In The Broken Column, her anguish, which she once described as “...centuries of torture", is visible: her spine is revealed, depicted as a ruined Ionic column, and her flesh is pockmarked with nails. Also visible is her strength—her black-eyed gaze disconcertingly holding the eyes of the viewer from under that famous mono-brow. The photographs of Kahlo show her working through the pain. In some, she’s confined to a wheelchair, bedridden on other occasions; yet somehow still able to paint, despite suffering the consequences of numerous botched operations.
Certain objects in the exhibition convey her suffering to a degree that even her art cannot. One letter to a dentist friend has her begging for a Demerol prescription, the addictive opioid which helped dull the pain of her broken body. There’s a pair of beautiful red leather boots, embroidered with dragons; one is still attached to Kahlo’s prosthetic leg. She refused to be defined by her suffering, but neither did she ignore it; and in Kahlo’s response to her injuries and her deeply unhappy relationship with Rivera lies a moving story of astonishing resilience.
Nowhere is this more evident than the large, well-lit hall that is the last room of the exhibit. In the centre stands a large glass case containing all of her dresses: colourful Mexican blouses, Guatemalan coats, Tehuana dresses surmounted by a halo-esque light fixture. “We wanted to end with colour, optimism and joy," says Ruiz. “More than anyone else, Frida Kahlo lived to the full, and her garments, along with her own self-made image, make this very clear."

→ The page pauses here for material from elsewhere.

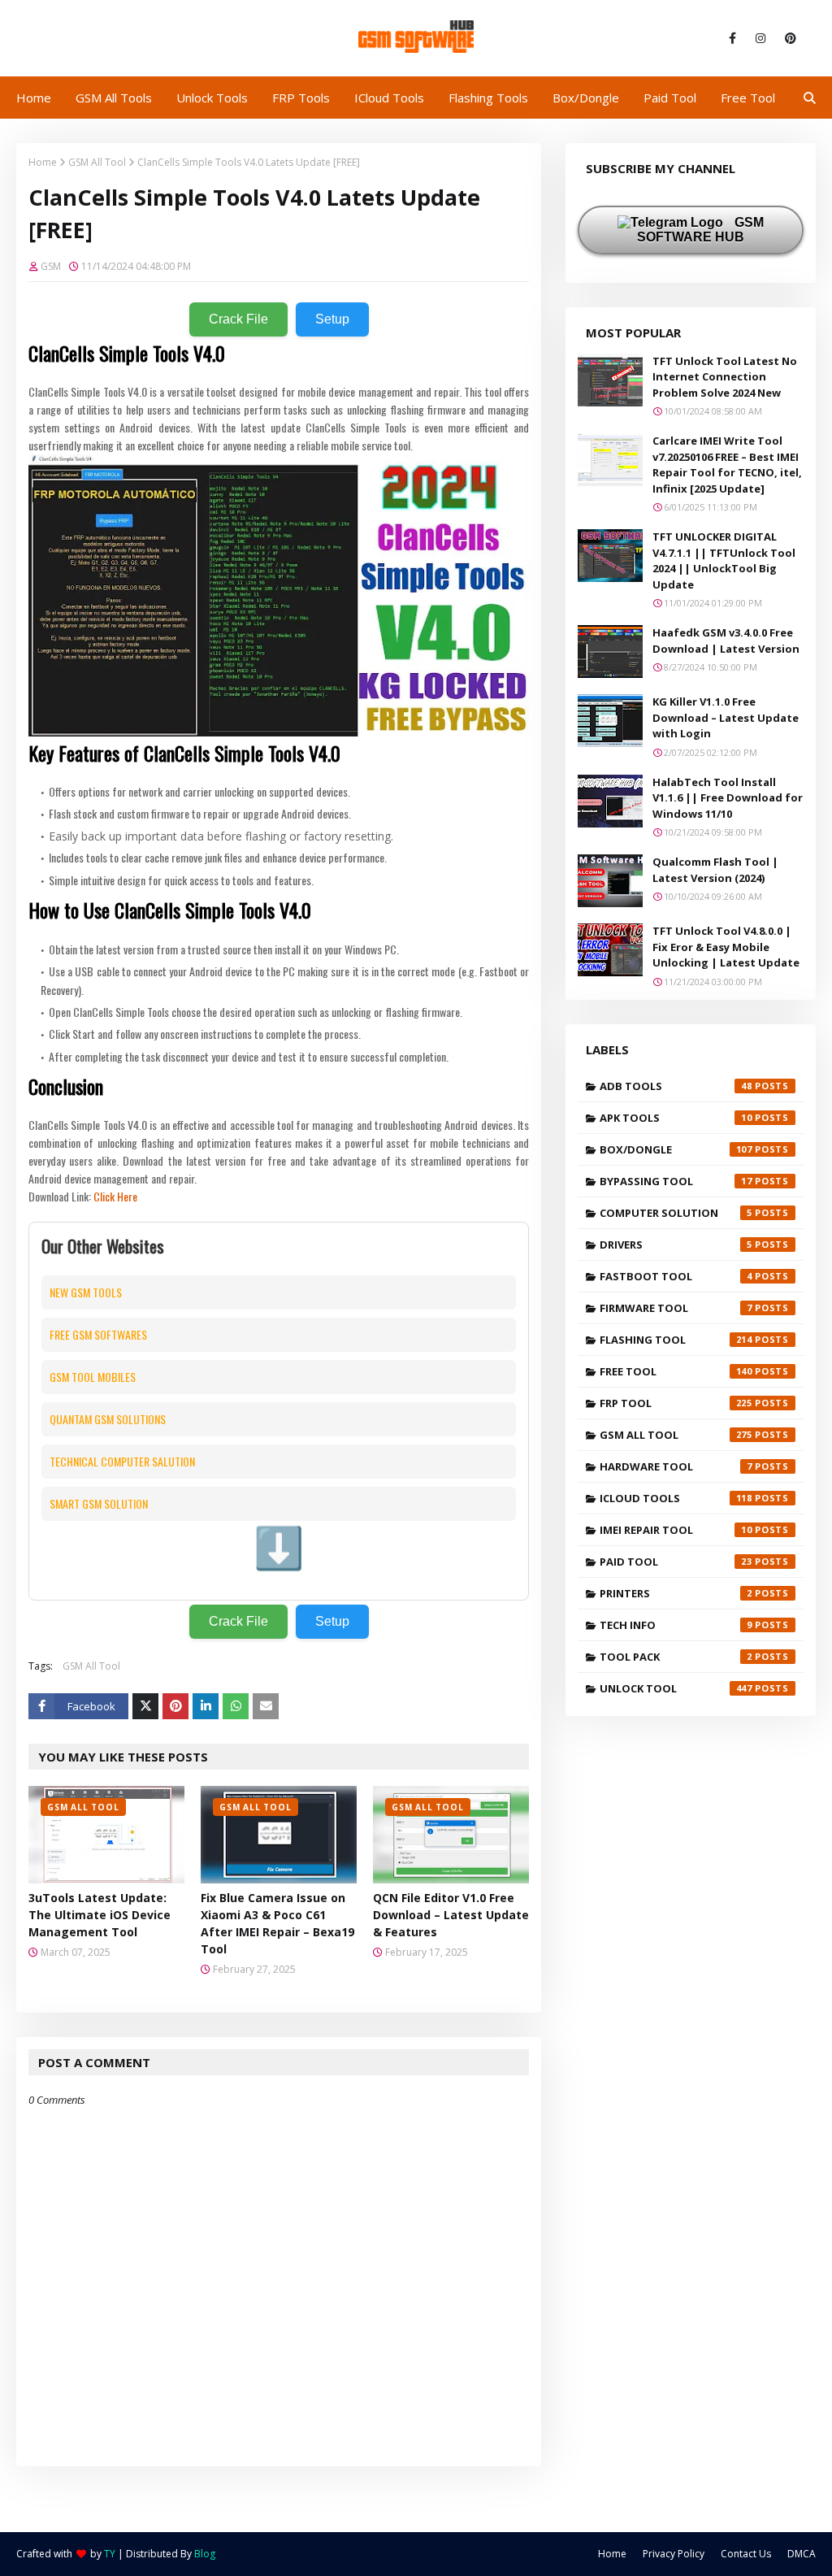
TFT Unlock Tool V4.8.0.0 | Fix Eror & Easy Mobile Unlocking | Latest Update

On display also is Kahlo’s jewellery which is reflective of her taste rooted in Mexican culture. Ranging from traditional Oaxacan tarzales necklaces made of thick gold links, to chalchihuitl, Mayan jade necklaces dating from around 250 AD—excavated by Rivera and lovingly assembled by Kahlo’s hand—they were part of Kahlo’s palette.
As I left, I found myself in the museum’s gift shop, surrounded by Frida Kahlo merchandise. While aware of her face gazing at me from a potpourri of calendars, posters, and guide books, I was struck by how genuinely moving this personal insight into her life was; and how Kahlo was enviably authentic in everything she did.
“I paint my own reality," she once told her photographer and lover Nickolas Muray. Frida Kahlo did make herself up. The twist was she was always speaking the truth.
Frida Kahlo: Making Her Self Up is on till 4 November at the V&A, London (Vam.ac.uk/exhibitions/frida-kahlo-making-her-self-up).